Reproduce word for word the lines between those holding "Screen dimensions: 970x535" and "Task: Click the large", inclusive, and nothing else from the data below.
[DATA PROVIDED]
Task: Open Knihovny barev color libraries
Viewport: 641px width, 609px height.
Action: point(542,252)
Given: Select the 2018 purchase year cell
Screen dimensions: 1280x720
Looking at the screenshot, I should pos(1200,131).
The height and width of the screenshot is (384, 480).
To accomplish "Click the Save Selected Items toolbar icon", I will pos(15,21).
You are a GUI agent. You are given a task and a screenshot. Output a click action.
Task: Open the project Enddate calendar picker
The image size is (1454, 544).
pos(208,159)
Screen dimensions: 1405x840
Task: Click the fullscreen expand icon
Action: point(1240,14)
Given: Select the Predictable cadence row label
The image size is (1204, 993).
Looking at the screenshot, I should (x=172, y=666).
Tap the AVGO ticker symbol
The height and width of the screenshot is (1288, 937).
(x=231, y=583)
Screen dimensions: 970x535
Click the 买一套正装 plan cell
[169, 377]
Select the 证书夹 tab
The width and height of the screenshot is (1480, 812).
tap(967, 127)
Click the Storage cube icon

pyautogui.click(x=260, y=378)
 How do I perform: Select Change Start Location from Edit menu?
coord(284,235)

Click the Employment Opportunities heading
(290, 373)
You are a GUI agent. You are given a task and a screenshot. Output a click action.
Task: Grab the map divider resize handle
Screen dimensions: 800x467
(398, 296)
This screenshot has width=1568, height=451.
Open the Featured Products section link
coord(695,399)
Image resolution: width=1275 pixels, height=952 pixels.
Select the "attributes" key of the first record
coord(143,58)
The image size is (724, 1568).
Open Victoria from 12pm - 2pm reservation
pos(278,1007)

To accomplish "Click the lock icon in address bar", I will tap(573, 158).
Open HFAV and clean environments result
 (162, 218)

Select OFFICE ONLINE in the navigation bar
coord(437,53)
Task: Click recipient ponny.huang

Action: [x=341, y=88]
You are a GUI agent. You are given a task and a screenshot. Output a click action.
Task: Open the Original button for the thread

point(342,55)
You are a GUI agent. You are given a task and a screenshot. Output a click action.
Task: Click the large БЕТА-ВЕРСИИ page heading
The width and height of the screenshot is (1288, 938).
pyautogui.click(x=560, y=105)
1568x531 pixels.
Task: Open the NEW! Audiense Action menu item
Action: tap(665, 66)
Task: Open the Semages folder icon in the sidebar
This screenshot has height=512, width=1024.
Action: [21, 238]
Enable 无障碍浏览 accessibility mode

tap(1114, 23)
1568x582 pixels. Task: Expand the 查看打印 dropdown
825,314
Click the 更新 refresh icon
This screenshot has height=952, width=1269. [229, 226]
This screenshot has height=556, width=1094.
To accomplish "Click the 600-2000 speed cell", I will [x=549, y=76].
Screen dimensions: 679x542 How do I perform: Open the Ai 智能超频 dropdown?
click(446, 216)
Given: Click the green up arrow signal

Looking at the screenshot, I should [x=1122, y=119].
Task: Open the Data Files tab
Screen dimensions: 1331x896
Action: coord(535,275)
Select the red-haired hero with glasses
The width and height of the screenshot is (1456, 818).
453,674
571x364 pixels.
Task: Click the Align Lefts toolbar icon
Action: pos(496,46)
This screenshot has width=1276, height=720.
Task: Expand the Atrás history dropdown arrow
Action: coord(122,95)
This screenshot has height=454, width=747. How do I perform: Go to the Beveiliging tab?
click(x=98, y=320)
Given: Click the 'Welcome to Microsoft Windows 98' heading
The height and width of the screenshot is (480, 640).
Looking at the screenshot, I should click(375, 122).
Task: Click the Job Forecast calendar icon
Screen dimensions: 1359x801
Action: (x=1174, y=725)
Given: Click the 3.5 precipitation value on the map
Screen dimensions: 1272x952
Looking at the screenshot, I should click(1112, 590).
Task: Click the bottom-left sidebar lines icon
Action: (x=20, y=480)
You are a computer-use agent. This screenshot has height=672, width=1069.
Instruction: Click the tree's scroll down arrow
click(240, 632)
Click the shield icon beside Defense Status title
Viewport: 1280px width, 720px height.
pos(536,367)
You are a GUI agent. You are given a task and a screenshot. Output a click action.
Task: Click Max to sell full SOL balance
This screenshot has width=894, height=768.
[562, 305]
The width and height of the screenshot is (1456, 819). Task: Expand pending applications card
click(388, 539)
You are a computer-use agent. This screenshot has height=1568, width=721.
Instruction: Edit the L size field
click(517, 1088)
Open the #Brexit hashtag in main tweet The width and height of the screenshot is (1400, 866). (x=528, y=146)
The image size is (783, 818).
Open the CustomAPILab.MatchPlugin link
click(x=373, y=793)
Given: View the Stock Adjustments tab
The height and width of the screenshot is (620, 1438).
[/DATA PROVIDED]
> EXPECTED ANSWER:
Screen dimensions: 970x535
Click the 买一套正装 plan cell
[169, 377]
Select the 证书夹 tab
The width and height of the screenshot is (1480, 812).
tap(967, 127)
Click the Storage cube icon

pyautogui.click(x=260, y=378)
 How do I perform: Select Change Start Location from Edit menu?
coord(284,235)

Click the Employment Opportunities heading
(290, 373)
You are a GUI agent. You are given a task and a screenshot. Output a click action.
Task: Grab the map divider resize handle
Screen dimensions: 800x467
(398, 296)
This screenshot has width=1568, height=451.
Open the Featured Products section link
coord(695,399)
Image resolution: width=1275 pixels, height=952 pixels.
Select the "attributes" key of the first record
coord(143,58)
The image size is (724, 1568).
Open Victoria from 12pm - 2pm reservation
pos(278,1007)

To accomplish "Click the lock icon in address bar", I will tap(573, 158).
Open HFAV and clean environments result
 (162, 218)

Select OFFICE ONLINE in the navigation bar
coord(437,53)
Task: Click recipient ponny.huang

Action: [x=341, y=88]
You are a GUI agent. You are given a task and a screenshot. Output a click action.
Task: Open the Original button for the thread

point(342,55)
You are a GUI agent. You are given a task and a screenshot. Output a click action.
Task: Click the large БЕТА-ВЕРСИИ page heading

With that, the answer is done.